(WHAT YOU HAVE TO DO) Could you output the records starting at the line that contains "What do you" and ending at the line that contains "The width and" as a Markdown table with columns Row and Line, numbering each line and leaving out blank lines?

(EXTRACTED RECORDS)

══════════

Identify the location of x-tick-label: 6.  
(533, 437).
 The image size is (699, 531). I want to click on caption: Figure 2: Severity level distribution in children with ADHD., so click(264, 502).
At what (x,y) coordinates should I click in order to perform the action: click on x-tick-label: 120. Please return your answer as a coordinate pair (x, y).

══════════

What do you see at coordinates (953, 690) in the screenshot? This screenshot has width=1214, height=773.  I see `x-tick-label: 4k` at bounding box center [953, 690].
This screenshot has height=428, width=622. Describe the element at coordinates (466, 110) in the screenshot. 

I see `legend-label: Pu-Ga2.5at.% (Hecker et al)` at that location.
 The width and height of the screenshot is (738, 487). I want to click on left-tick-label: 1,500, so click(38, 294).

══════════

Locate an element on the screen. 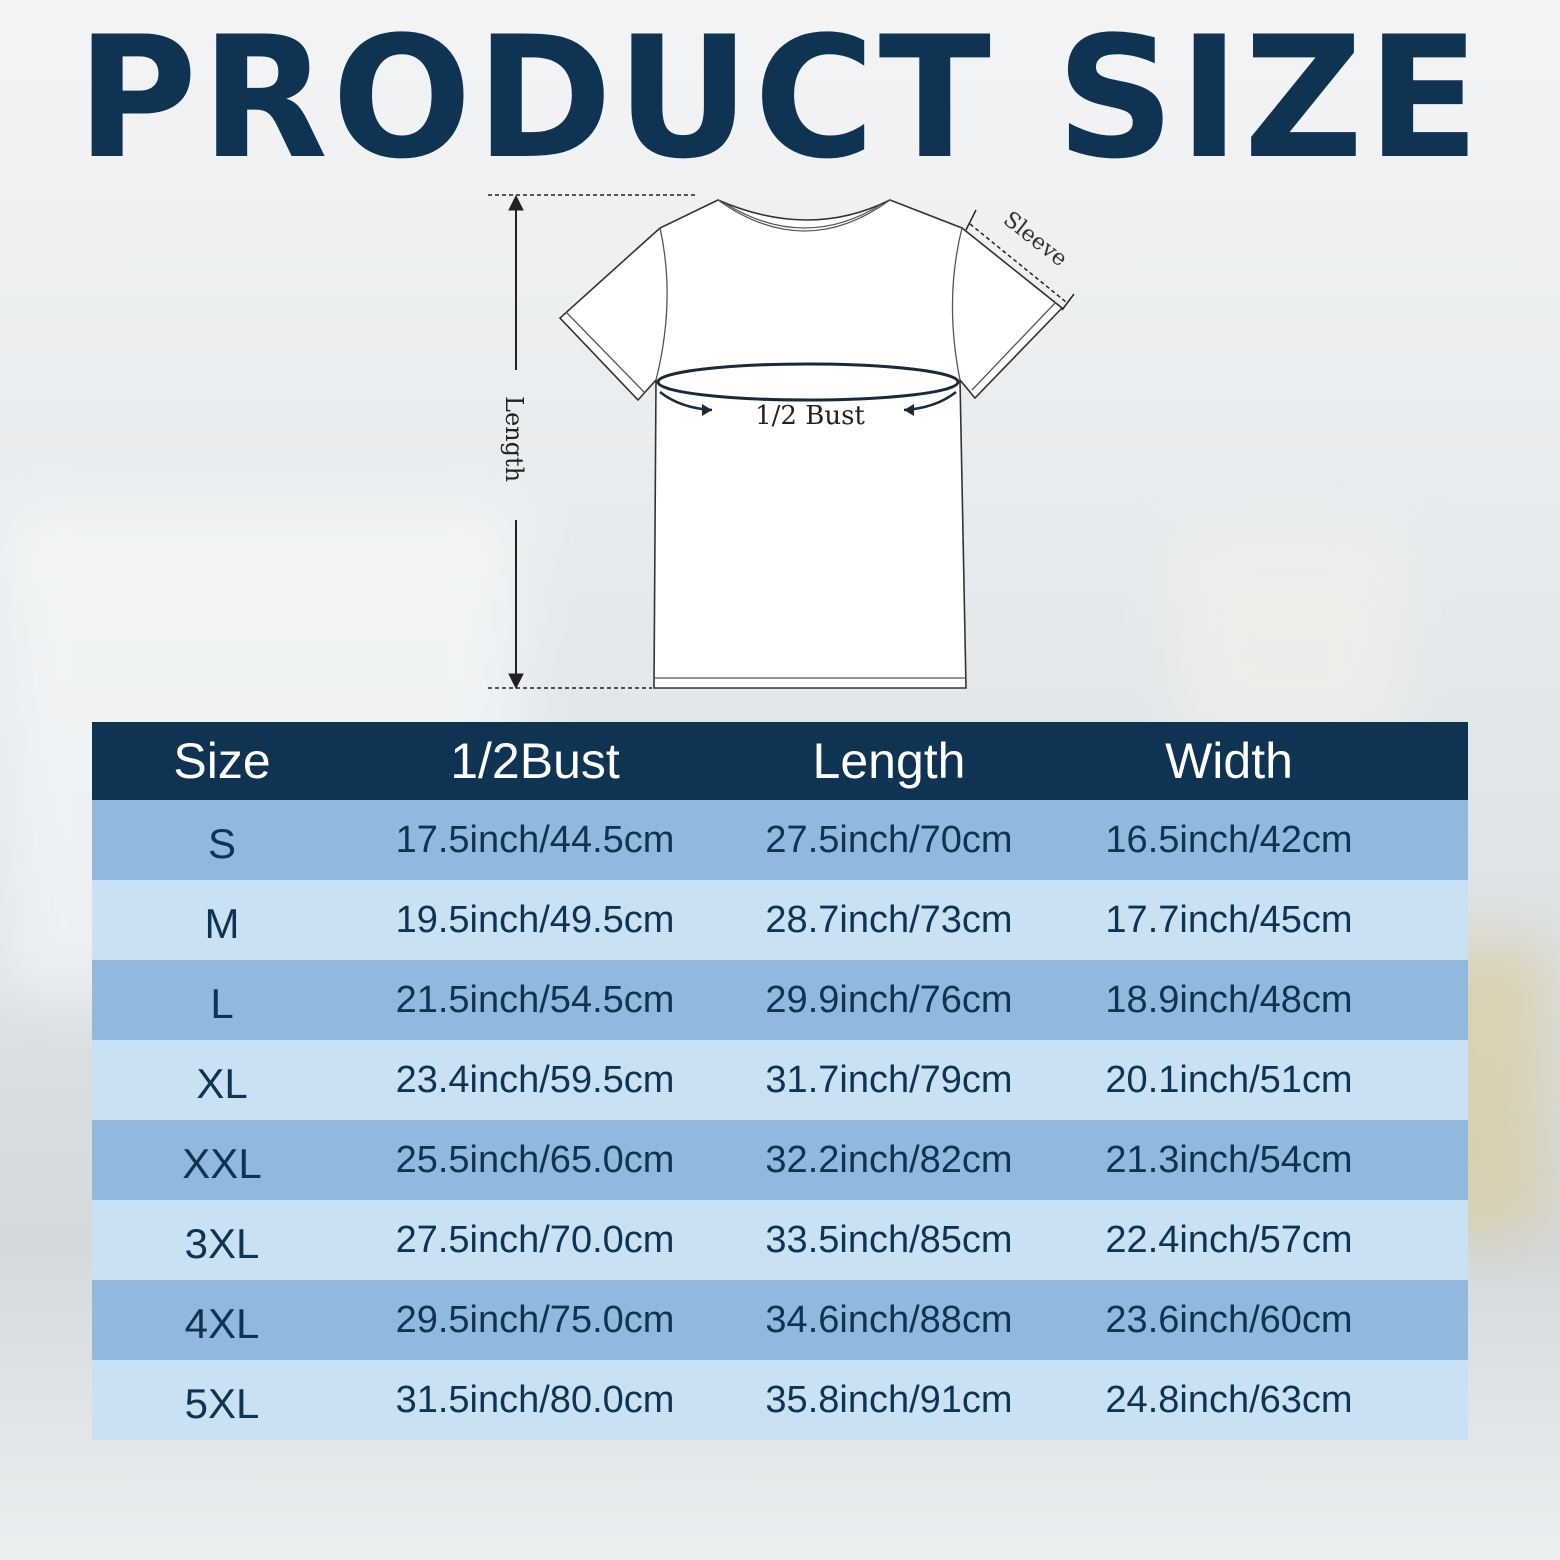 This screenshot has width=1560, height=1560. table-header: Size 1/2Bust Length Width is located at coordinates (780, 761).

══════════

(RESULT)
| Row | Line |
|---|---|
| 1 | What do you see at coordinates (953, 690) in the screenshot? This screenshot has width=1214, height=773.  I see `x-tick-label: 4k` at bounding box center [953, 690]. |
| 2 | This screenshot has height=428, width=622. Describe the element at coordinates (466, 110) in the screenshot.  |
| 3 | I see `legend-label: Pu-Ga2.5at.% (Hecker et al)` at that location. |
| 4 |  The width and height of the screenshot is (738, 487). I want to click on left-tick-label: 1,500, so click(38, 294). |